M. LE REPRÉSENTANT DU PRÉFET DE POLICE. - L'ensemble des services de la Préfecture de police concernés s'attache bien entendu à prévenir et à sanctionner les nuisances diverses et troubles à l'ordre et la tranquillité publics qui sont engendrés par le mode de fonctionnement des débits de boissons, restaurants, établissements assimilés de la Capitale, en usant de tous les moyens offerts par la législation en vigueur, notamment les mesures de fermeture administrative prévues par l'article L 3332.15 du Code de la Santé publique.
Depuis son ouverture, l'établissement à l'enseigne "La rose des sables" a ainsi fait l'objet de quatre mesures de fermeture administrative dont la dernière a été prononcée pour une durée de 30 jours et a été notifiée en juin 1999 pour des troubles à l'ordre et à la tranquillité publics directement imputables aux modes de fonctionnement de ce commerce.
Il est exact que la présence de ce débit de boissons attire un certain nombre d'individus dont le comportement sur la voie publique génère un sentiment d'insécurité pour les riverains.
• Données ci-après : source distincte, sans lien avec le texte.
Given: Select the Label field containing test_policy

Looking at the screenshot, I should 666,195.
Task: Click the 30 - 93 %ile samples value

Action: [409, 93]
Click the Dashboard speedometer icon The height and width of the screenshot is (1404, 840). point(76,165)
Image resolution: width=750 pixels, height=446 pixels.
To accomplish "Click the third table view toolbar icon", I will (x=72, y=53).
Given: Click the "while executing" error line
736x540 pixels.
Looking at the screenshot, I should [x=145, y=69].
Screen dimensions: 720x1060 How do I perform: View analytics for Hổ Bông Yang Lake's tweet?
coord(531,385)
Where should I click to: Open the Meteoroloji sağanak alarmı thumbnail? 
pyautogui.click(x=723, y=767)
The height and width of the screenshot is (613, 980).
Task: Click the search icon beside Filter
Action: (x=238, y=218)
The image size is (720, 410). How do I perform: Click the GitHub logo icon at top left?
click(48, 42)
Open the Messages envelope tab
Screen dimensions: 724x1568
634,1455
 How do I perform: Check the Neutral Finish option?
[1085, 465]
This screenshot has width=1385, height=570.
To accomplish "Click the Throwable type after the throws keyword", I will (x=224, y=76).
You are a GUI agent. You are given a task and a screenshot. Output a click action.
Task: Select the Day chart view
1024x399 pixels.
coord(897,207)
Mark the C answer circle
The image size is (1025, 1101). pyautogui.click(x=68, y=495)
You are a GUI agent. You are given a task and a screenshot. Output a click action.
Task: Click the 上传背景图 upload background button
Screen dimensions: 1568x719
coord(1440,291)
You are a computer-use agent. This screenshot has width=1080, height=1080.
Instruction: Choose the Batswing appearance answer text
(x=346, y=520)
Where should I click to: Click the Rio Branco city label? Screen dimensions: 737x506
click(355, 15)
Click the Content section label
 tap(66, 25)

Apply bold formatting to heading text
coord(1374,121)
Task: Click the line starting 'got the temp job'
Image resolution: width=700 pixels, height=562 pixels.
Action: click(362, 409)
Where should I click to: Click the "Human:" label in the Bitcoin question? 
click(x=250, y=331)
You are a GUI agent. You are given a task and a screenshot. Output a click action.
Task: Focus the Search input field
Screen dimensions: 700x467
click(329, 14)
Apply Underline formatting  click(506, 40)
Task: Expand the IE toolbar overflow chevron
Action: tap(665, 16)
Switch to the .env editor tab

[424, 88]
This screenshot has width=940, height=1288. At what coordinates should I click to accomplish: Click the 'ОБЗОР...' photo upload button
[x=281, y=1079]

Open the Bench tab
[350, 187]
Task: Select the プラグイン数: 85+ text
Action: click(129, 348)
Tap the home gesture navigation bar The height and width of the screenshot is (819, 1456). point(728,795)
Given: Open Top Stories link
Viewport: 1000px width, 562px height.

Cette seule circonstance n'est pas de nature à entraîner une mesure de fermeture administrative. Les services de police, en revanche, ont proposé une nouvelle fermeture de ce commerce à la suite du constat de détention et d'exploitation d'un appareil de jeu prohibé par la loi.
Une procédure contradictoire a été engagée le 31 mai dernier dans le cadre de l'instruction de cette proposition conformément aux dispositions de la loi du 12 avril 2000 relative au droit des citoyens dans leur relation avec les administrations.
En tout état de cause, cet établissement demeure placé sous l'étroite surveillance des services de Préfecture de police qui ne manqueront pas de continuer à relever toutes les contraventions aux règlements et lois applicables.
M. Yves CONTASSOT, adjoint, président. - Merci.
La parole est à M. DAGNAUD.
M. François DAGNAUD, adjoint. - Quelques mots pour remercier M. MANO des engagements qu'il a pris et pour remercier M. le Préfet de la vigilance constante de la Préfecture de police sur cette affaire. Je voudrais confirmer que les élus du 19e suivront avec la plus grande attention l'évolution de cette affaire qui, comprenez-le, est tout à fait incompréhensible pour les riverains qui subissent depuis des années maintenant les méfaits et les nuisances sérieuses occasionnés par cet établissement et la clientèle qu'il attire.